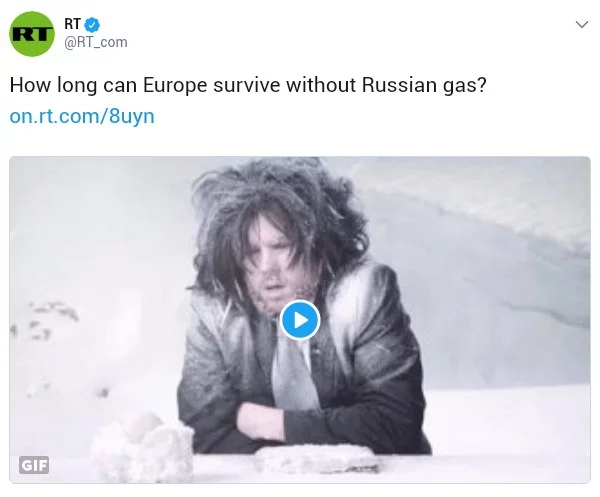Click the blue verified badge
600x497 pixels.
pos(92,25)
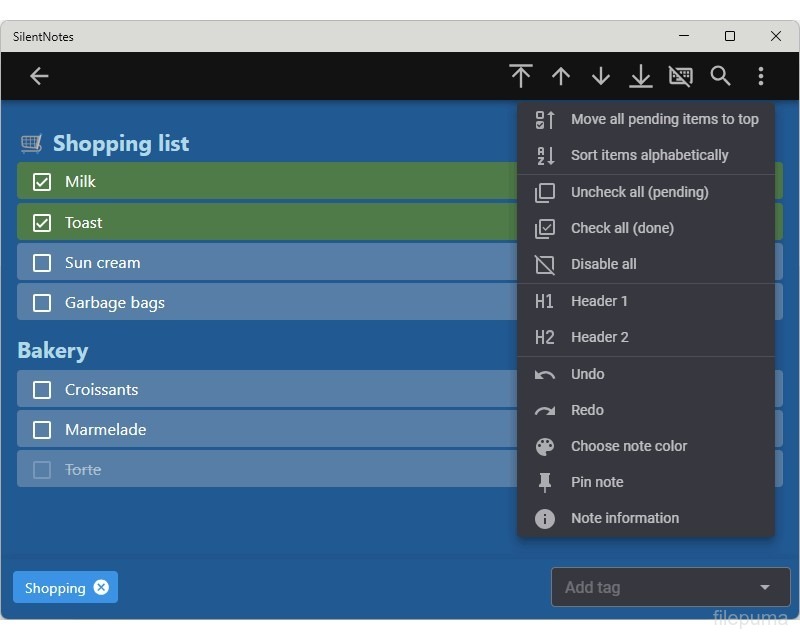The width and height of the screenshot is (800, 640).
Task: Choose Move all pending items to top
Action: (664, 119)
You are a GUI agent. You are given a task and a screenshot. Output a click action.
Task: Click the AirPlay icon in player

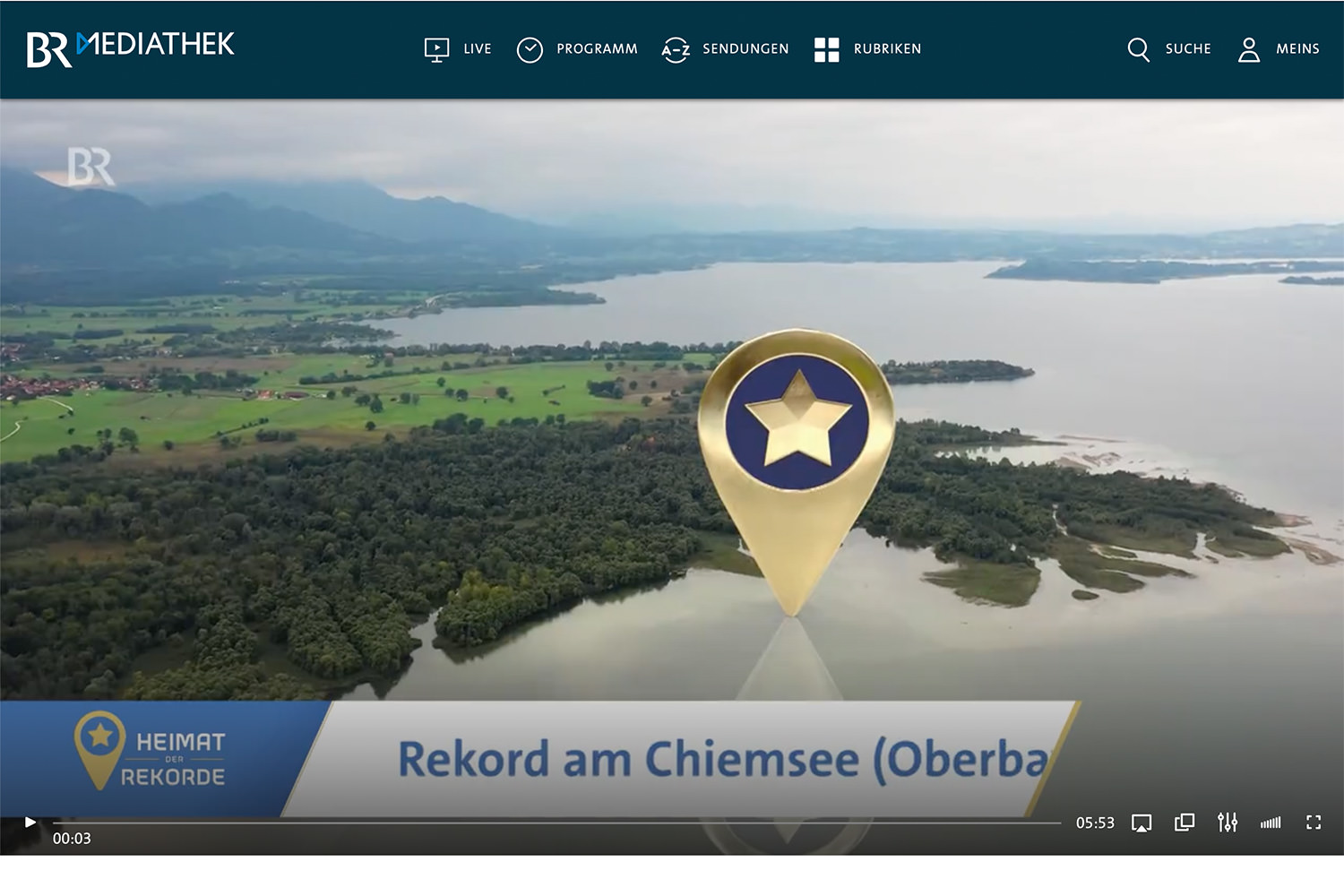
■ ■ ■
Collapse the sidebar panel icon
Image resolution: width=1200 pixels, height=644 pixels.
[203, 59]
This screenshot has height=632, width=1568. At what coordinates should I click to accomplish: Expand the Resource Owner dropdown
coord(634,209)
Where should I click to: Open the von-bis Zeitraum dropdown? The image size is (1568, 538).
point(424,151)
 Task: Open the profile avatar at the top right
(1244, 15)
■ ■ ■
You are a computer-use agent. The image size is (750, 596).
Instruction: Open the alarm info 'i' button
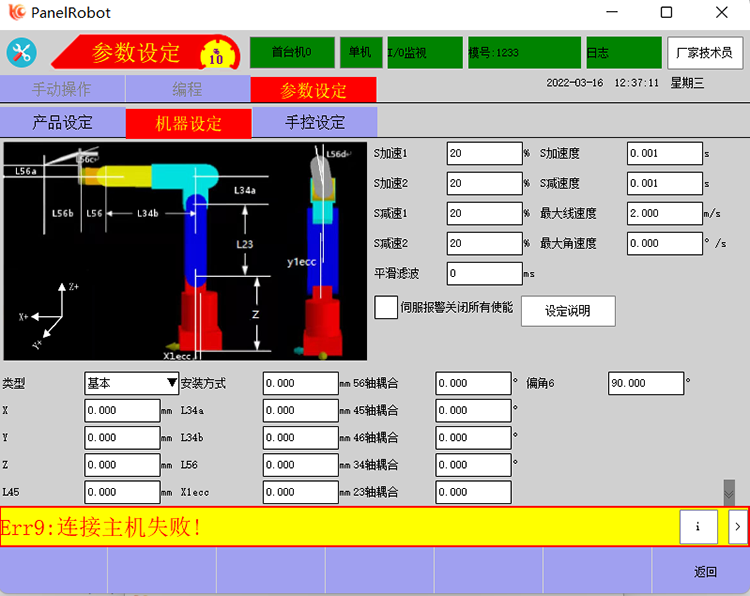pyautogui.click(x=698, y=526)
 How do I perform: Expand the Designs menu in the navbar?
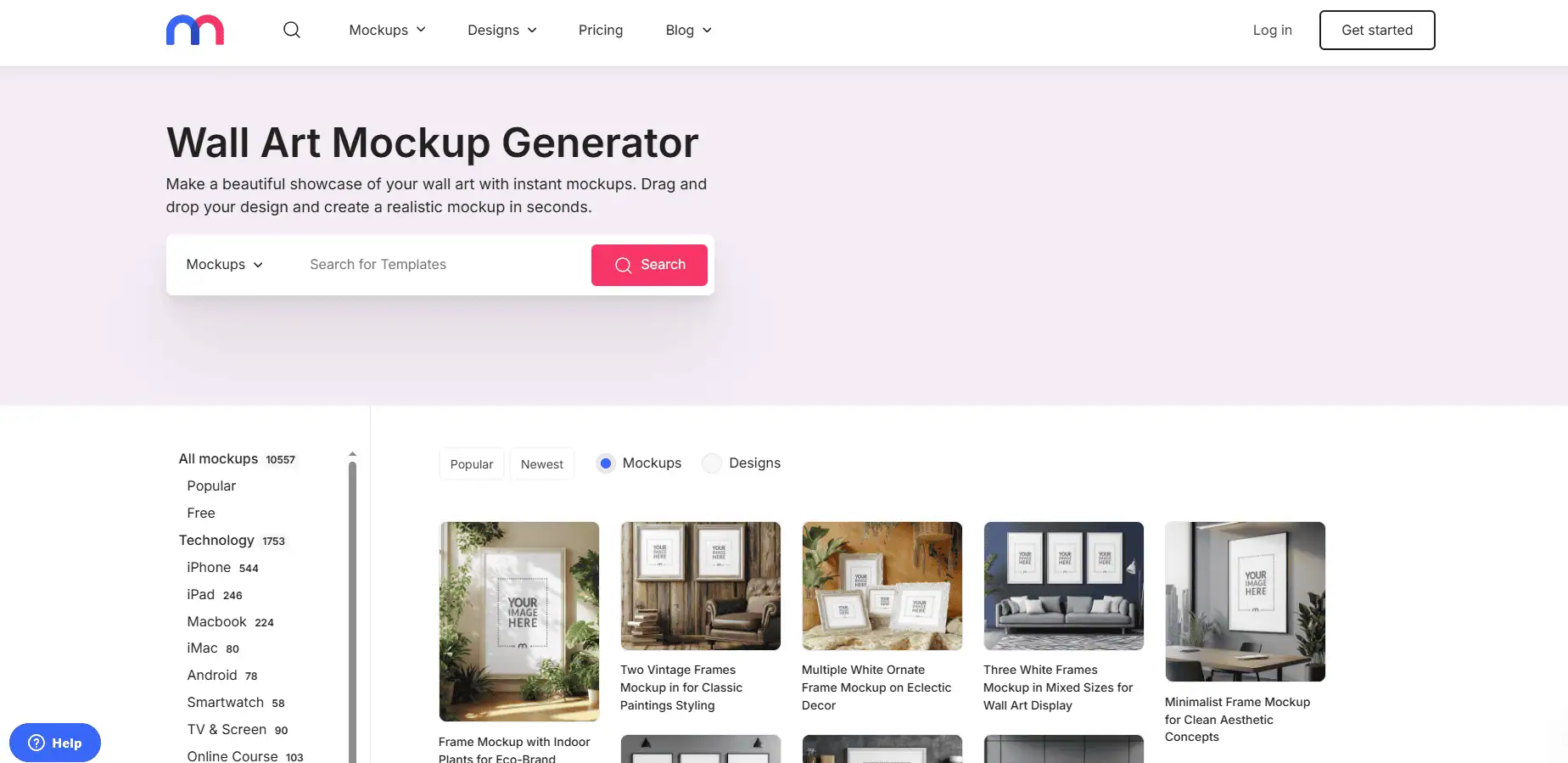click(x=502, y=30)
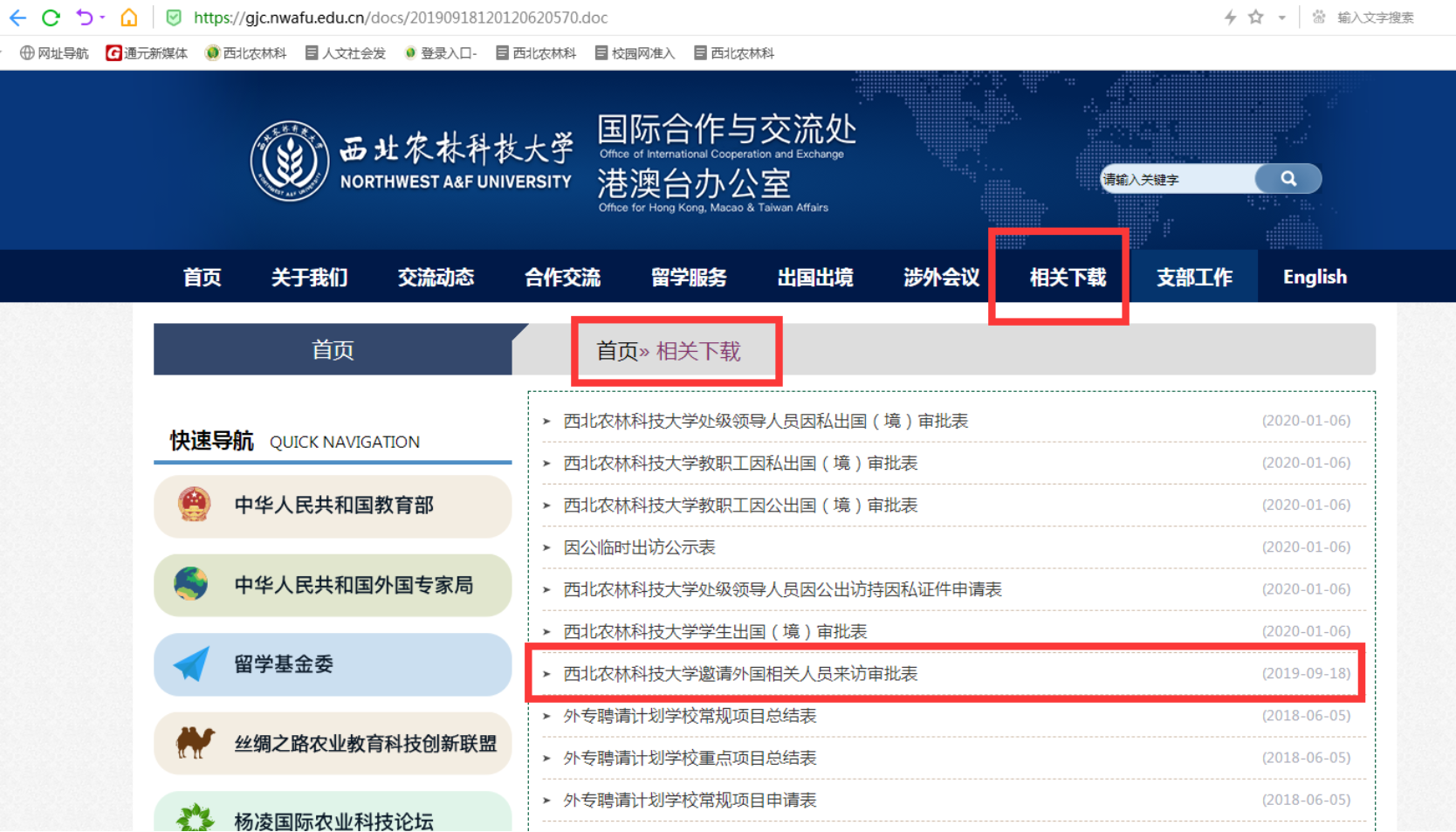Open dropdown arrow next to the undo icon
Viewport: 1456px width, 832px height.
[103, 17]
■ ■ ■
▶ [Problem to work on]: Within the material above, copy exactly the lines from the line that holds "You are a GUI" up to and including the line that holds "Task: Click the AirPlay icon in player".

▶ [Output]:
You are a GUI agent. You are given a task and a screenshot. Output a click action.
Task: Click the AirPlay icon in player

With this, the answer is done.